Bei Rangnick hingegen müsste sich der Klub ein wenig umstrukturieren. Der Kader ist für seine Art Fußball nicht optimal aufgestellt und bräuchte einige Veränderungen. Auf der Habenseite steht ein erfahrener Trainer, der taktisch innerhalb seiner Strategie flexibel ist und als Querdenker eine neue Ära starten könnte, wie es van Gaal 2009 tat.

Die Schnittmenge zwischen ten Hag und dem, wofür der Klub stehen will (oder zumindest mal stehen wollte), ist hingegen beachtlich groß. Durch die frühzeitige Entlassung Kovačs steht man nun vor schwierigen Entscheidungen. Sollte ten Hag tatsächlich erst im Sommer zur Verfügung stehen, müssen ganze sieben Monate überbrückt werden. Das spricht für Rangnick.

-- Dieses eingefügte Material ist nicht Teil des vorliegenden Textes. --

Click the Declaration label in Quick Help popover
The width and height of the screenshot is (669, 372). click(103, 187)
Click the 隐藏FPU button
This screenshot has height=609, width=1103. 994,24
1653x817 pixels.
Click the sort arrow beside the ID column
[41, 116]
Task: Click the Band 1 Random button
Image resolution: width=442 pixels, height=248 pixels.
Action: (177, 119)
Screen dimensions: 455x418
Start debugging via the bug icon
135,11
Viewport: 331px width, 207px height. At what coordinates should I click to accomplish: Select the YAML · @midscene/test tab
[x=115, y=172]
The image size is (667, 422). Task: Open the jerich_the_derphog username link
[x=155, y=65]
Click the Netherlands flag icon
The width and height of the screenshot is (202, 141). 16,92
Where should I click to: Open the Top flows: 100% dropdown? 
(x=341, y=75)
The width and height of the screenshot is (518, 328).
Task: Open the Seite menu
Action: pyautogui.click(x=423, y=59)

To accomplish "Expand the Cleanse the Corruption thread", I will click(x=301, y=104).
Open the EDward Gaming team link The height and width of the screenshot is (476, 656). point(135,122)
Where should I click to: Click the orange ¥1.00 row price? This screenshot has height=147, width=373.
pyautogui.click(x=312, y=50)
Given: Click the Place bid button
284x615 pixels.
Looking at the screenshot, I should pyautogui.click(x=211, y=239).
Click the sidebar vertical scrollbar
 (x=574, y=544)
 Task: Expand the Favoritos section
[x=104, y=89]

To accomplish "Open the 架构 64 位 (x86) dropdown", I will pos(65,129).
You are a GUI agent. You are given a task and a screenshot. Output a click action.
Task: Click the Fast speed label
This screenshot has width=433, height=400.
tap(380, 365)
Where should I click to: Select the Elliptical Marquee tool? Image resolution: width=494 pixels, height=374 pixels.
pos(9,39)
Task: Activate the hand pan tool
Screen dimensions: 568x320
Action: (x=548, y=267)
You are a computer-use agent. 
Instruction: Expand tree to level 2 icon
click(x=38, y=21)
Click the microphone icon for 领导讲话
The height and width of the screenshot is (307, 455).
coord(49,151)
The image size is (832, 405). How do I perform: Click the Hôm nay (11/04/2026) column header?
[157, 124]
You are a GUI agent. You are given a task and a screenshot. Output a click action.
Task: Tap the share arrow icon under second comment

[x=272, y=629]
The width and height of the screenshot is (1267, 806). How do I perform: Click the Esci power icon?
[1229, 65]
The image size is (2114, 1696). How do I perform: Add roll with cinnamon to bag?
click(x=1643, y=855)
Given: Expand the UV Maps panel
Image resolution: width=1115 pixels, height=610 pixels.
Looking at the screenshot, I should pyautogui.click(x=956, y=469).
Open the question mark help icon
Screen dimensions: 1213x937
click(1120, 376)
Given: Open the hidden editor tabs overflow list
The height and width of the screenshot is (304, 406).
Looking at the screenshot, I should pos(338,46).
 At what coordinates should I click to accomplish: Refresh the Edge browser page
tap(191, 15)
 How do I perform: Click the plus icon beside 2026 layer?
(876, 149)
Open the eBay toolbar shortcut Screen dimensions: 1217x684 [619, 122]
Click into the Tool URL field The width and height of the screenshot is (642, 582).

Sollte ten Hag früher kommen, hat er keine optimale Vorbereitung mit der Mannschaft. Nicht mal im Winter. Immerhin käme dann aber ein Trainer, der zu den immer noch vorhandenen Strukturen des Klubs passt. Es ist knifflig. Unser Eindruck: Viel wird davon abhängen, ob der FC Bayern solange warten kann und will, bis ten Hag verfügbar ist.